Modesty is in the eye of the wearer, right? Nope. While levels of modesty can be subjective, e.g., whether skirts 1″ v. 2″ above the knee are appropriate, we should all be able to agree that the majority of your body should be covered at Mass. I mean really ladies, we’re there for 1 hour, 1 day a week! Again, this is the most holy and reverent thing you will ever do in your entire life–you are literally dressing to meet God–how you look during Mass SHOULD look different than what you wear to Target, out to dinner or to an amusement park.

When I was living and studying in Rome, every time I stepped foot into a church, whether or not Mass was being said, I had to dress according to the Roman Church’s dress code: No shorts, bare shoulders or miniskirts.

The dress code for St. Peter’s Basilica & all Catholic Churches in Rome.

They are very strict about these rules–I’ve seen female tourists kicked out of a Church because they were wearing daisy dukes and tank tops.

So if modesty is purely subjective, why would the entire city of Rome, the home for all Catholics in the world, enact such strict rules?
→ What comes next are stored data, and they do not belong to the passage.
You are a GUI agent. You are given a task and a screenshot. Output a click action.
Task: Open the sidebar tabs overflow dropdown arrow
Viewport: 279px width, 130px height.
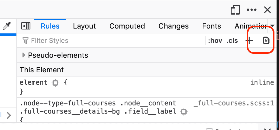point(272,26)
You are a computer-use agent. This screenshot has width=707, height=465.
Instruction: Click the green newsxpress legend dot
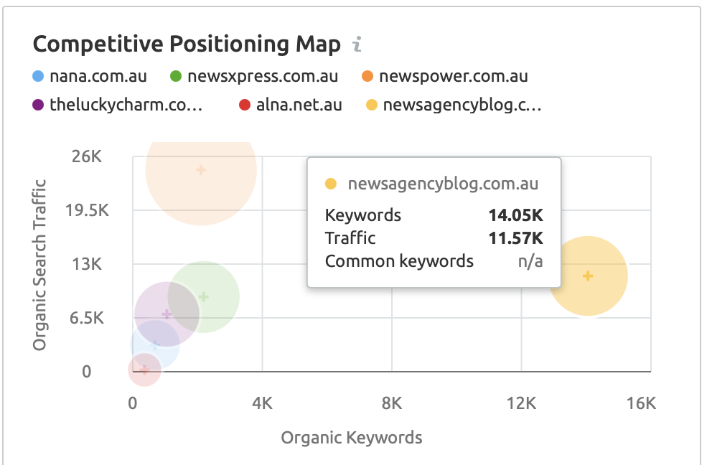[176, 76]
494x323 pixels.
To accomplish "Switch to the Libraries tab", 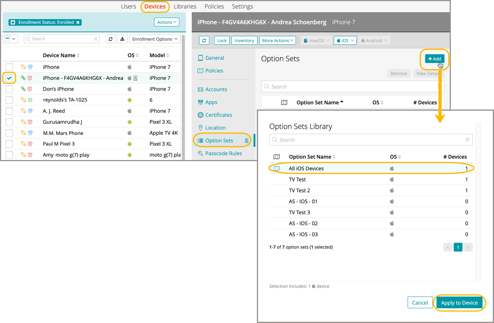I will pyautogui.click(x=185, y=7).
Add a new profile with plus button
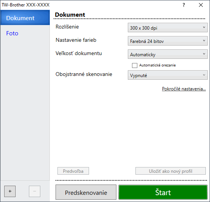The image size is (210, 202). pyautogui.click(x=10, y=191)
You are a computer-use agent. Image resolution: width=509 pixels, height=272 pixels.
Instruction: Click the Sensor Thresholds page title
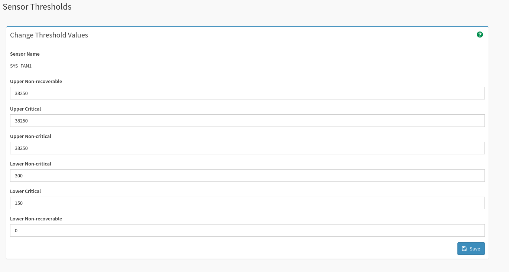pos(37,7)
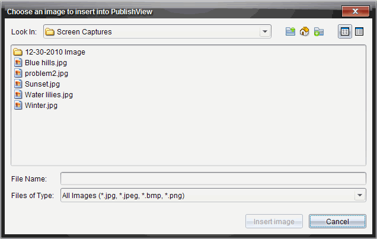Create a new folder using toolbar icon

tap(319, 31)
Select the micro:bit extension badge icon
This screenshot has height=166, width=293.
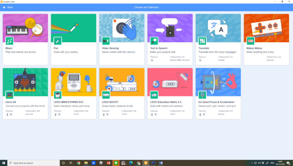(x=9, y=94)
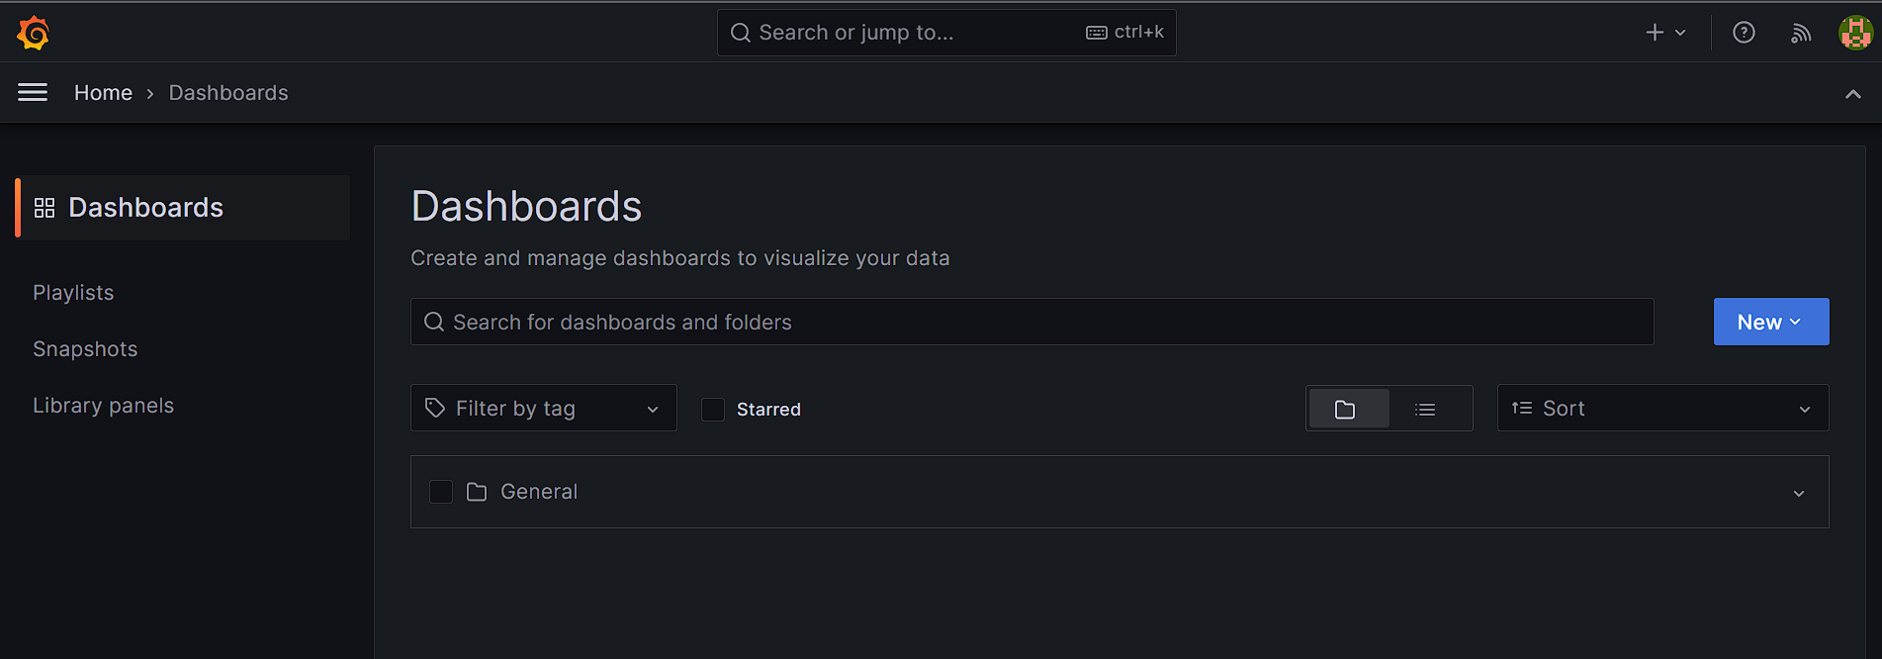Viewport: 1882px width, 659px height.
Task: Open the Filter by tag dropdown
Action: point(543,408)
One would imagine they have learned from experience and are immune to the political correctness and feminist culture that glorifies the sexualization & objectification of women.

This isn’t a big deal, go away traddy

That’s what I said too until one day a few years ago it dawned on me: that super cute guy sitting a few rows behind me that I’m trying to impress may be someone’s husband. Then I started thinking……well, what happens when I’m married? Do all beautiful, scantily-clad women in Mass just cease to exist? The thought of that happening to ME was terrifying, and humbling; from that day forward everything changed and modesty became a priority.
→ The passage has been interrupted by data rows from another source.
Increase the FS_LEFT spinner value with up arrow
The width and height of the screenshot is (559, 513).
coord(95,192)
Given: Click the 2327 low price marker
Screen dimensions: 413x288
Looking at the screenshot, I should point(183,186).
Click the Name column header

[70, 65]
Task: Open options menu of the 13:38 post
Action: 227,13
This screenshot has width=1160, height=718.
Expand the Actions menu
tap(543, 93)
Also, have we ever stopped to ask a man what he thinks about whether women should care what they wear to Mass? I guarantee you if you ask a man serious about his faith, his answer will be a resounding, profound “YES”. Men striving for virtue don’t want to objectify women. Single men are actively fighting temptation every day in real life in order to practice chastity, not to mention the pornography thrown at them online and on TV every day, and by dressing immodestly what we’re telling them is “I don’t care about your virtue. I want to be admired and thought beautiful, so if you’re lusting it is your fault”. Is that a Christian attitude?
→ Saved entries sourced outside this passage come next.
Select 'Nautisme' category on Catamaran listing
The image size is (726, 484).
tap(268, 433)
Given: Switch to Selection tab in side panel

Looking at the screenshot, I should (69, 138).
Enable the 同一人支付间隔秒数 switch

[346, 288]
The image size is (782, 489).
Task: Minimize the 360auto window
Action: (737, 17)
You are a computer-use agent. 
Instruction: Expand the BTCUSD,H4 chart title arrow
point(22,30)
And ya know what? Good men–men that truly love women and want to respect, love and cherish us–don’t think highly of women who dress immodestly at Mass. They view us as stumbling blocks, and in many cases…pathetic…because we clearly don’t know our own value, and don’t respect men or God.

So yeah, it’s a big deal.

One more thing…

Our Moms, Grandmothers or other older female family members grew up in a more relaxed, casual church in which all these norms were being questioned–so they may have no issue at all with women dressing as they please in Mass. But the sad reality is, it is because of that attitude that we have this epidemic today. So, regardless of whether they have dressing standards for Mass or not, let’s be the generation to change that status quo.

2 Comments

  1. Anonymous
    July 5, 2019
    Reply

    Good post.

    I agree with everything except I want to add my own experience. I wasn’t prideful and I think a LOT of women do not dress to attract attention, they are simply unaware of how their dressing is perceived by others. Many women are utterly naive and think themselves being “humble” by not caring what they wear. They think it is humble to assume no one is looking at them so they just wear anything they want.

    • catholicinitiative
      July 9, 2019
      Reply

      Thanks for the comment! While I do understand where you’re coming from and agree there are women who are oblivious and naive and therefore don’t know how they affect men, this is different than modesty. The point is everyone should care how they dress at Mass–not caring does-not-equal humble, and dressing casually does-not-equal humble. If this was true, as I implied in the article, priests would wear potato sacks at Mass to be humble. But again, I do agree that many of us need to come to a realization that “yes, this skirt is too short”, or “make sure to wear a camisole underneath that sheer blouse” not out of judgement but simply in order to inform those who may not know.